A Novel Binuclear [CuSMo] Cluster at the Active Site of Carbon Monoxide Dehydrogenase: Characterization by X-ray Absorption Spectroscopy

Abstract

The structurally characterized molybdoenzyme carbon monoxide dehydrogenase (CODH) catalyzes the oxidation of CO to CO₂ in the aerobic bacterium Oligotropha carboxidovorans. The active site of the enzyme was studied by Mo− and Cu−K-edge X-ray absorption spectroscopy. This revealed a bimetallic [Cu^ISMo^VI(O)₂] cluster in oxidized CODH which was converted into a [Cu^ISMo^IV(O)OH₍₂₎] cluster upon reduction. The Cu···Mo distance is 3.70 Å in the oxidized form and is increased to 4.23 Å upon reduction. The bacteria contain CODH species with the complete and functional bimetallic cluster along with enzyme species deficient in Cu and/or bridging S. The latter are precursors in the posttranslational biosynthesis of the metal cluster.

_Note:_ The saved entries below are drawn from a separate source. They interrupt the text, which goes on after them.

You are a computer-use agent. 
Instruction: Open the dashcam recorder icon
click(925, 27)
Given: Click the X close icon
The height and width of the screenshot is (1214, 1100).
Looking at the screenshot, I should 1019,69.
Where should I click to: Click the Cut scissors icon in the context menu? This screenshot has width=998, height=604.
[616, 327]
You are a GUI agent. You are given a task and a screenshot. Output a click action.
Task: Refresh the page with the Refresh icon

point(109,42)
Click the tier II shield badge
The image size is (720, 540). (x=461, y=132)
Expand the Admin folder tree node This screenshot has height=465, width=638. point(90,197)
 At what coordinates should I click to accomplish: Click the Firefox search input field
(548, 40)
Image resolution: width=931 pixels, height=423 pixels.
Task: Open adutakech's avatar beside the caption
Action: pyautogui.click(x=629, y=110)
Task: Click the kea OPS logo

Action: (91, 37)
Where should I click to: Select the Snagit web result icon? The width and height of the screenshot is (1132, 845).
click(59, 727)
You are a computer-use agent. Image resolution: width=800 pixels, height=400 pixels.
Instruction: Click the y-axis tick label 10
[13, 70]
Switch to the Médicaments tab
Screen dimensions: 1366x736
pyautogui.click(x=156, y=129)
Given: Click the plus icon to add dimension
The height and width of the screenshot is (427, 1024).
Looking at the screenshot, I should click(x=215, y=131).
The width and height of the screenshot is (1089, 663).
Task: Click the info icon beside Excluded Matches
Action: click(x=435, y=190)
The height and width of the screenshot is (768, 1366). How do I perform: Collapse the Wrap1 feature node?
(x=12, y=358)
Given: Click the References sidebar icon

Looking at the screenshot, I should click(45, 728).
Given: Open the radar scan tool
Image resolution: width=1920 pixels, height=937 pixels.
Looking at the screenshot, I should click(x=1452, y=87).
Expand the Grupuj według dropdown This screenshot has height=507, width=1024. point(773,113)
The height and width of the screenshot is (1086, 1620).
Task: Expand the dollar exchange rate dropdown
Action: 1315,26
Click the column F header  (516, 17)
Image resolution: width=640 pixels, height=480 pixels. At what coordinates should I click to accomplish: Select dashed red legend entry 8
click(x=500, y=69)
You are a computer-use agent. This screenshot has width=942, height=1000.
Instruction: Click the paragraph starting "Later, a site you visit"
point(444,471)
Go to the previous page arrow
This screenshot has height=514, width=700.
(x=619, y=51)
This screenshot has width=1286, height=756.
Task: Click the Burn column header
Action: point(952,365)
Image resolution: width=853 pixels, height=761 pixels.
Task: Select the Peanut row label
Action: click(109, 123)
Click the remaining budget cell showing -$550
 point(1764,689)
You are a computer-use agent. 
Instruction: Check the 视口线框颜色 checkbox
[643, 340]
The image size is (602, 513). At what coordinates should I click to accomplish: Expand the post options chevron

Cu-deficient CODH is the most prominent precursor and contains a [HSMo(O)OH₍₂₎] cluster. Se−K-edge X-ray absorption spectroscopy demonstrates that Se is coordinated by two C atoms at 1.94−1.95 Å distance. This is interpreted as a replacement of the S in methionine residues. In contrast to a previous report [Dobbek, H., Gremer, L., Meyer, O., and Huber, R. (1999) Proc. Natl. Acad. Sci. U.S.A. 96, 8884−8889] Se was not identified in the active site of CODH.